_Directions_:
For the records below, work out the number of lines holding "dimensions" and reply with only that.

_Data extracts_:

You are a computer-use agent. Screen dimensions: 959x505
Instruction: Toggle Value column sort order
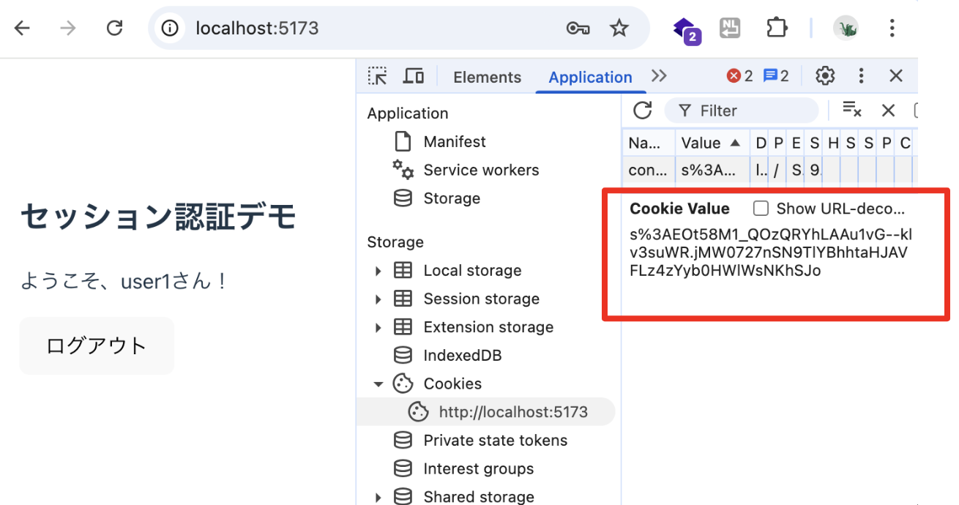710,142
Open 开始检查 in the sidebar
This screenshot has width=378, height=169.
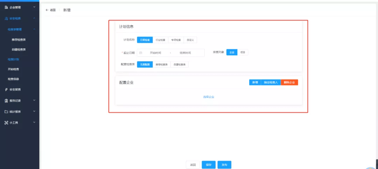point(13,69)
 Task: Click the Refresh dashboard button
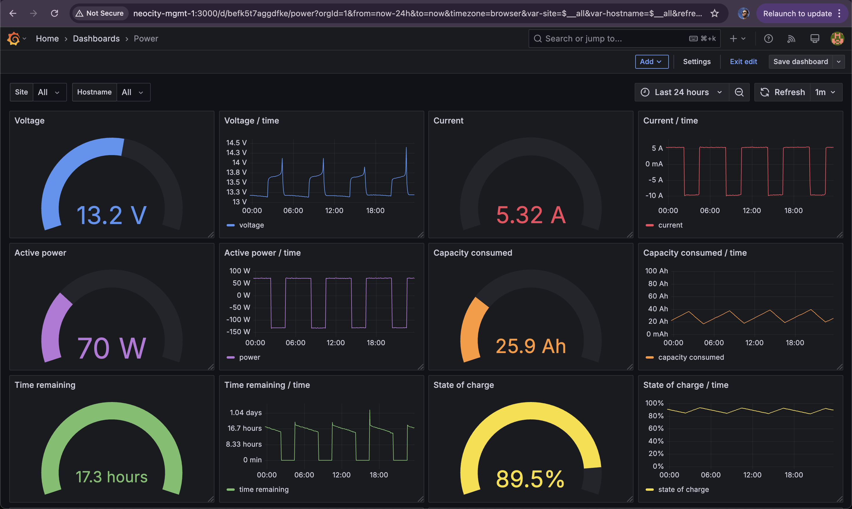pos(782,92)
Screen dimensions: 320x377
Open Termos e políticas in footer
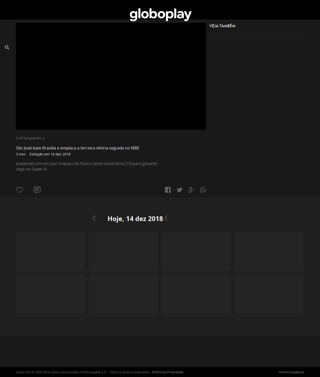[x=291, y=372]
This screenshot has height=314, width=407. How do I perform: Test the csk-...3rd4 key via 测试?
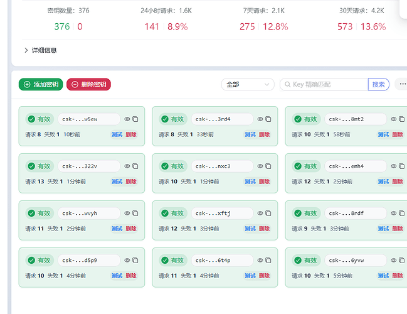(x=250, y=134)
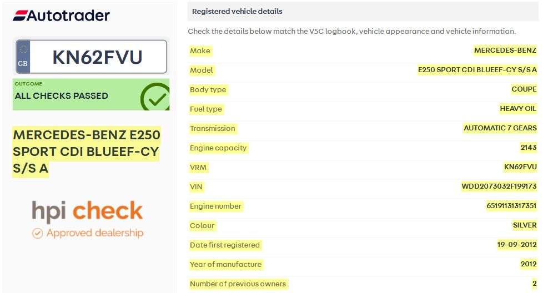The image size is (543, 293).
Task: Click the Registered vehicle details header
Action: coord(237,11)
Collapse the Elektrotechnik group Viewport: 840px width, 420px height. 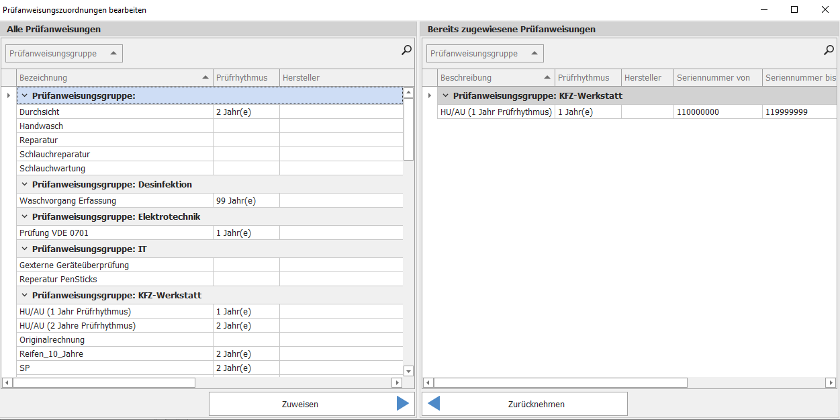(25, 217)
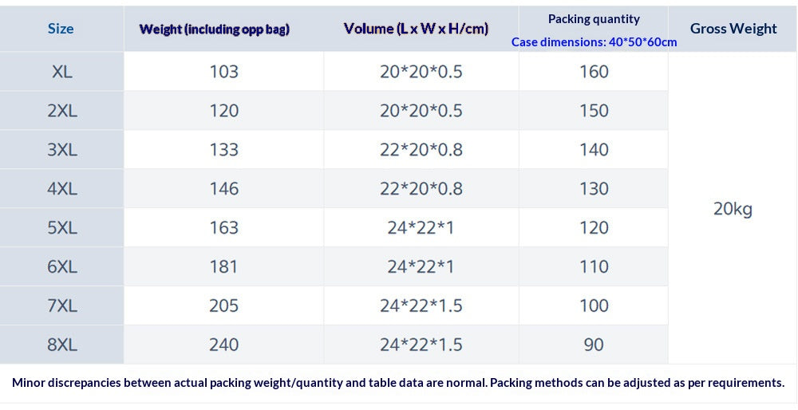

_Your response_:
2